There are three categories of headhunters in the UK: Search, Agency (or Contingency), and Selection.
But, even if you assiduously cover all three channels, there will still be quite a few Asset Managers that you will not be reaching. This is because quite of the few of the larger Fund Management firms have internalised the headhunting function by hiring former headhunters into the Talent Management role.
Hence this is an important new channel that job seekers need to cover if they want to cover the larger global investment firms.
What they do
Talent Managers are in-house headhunters. Over the last five or six years, some of the larger Asset Management firms have internalised the headhunting function, and they usually sit within the Talent Management team.
In the early days, companies tended to use Talent Management on less senior roles. So they hired former Agency recruiters, who ran selection campaigns and did low level Search to hire people. Because they can from an Agency background, they struggled to perform Searches effectively, so companies tended still to mandate more senior roles to Search firms.
But in more recent years, there has been a steady stream of former Executive Search headhunters moving in-house. And, equipped with a ‘Recruiter’ LinkedIn Licence, they now have the knowledge base they need to conduct effective searches. Nowadays, most of the largest asset managers have Talent Management teams who undertake the lion’s share of senior level hiring.

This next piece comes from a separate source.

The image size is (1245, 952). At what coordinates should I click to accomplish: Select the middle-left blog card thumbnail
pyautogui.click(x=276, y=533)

This means that, even if you spoke to every asset management headhunter in the market, there would still be some companies that you are missing, as they don’t use headhunters for many senior roles.
Which means that, if you are actively looking for a job, you need to make sure you speak to the Talent Managers as well.

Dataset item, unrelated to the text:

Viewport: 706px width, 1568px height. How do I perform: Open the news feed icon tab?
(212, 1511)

Talent Managers are readily visible: unlikely HR Managers, they want to be seen and are open to being contacted. You can look them up easily on LinkedIn by doing an advanced search on the Company, and using the term ‘Talent’ in the keyword search box. Or else Google “Talent Manager” or “Talent Acquisition” and the company name.
Because they they are directly employed by companies, you should engage with them if you wish to explore opportunities with that company. Being former headhunters, they are much more open to direct approaches than HR Managers. You can usually get hold of them through LinkedIn or through company switchboards.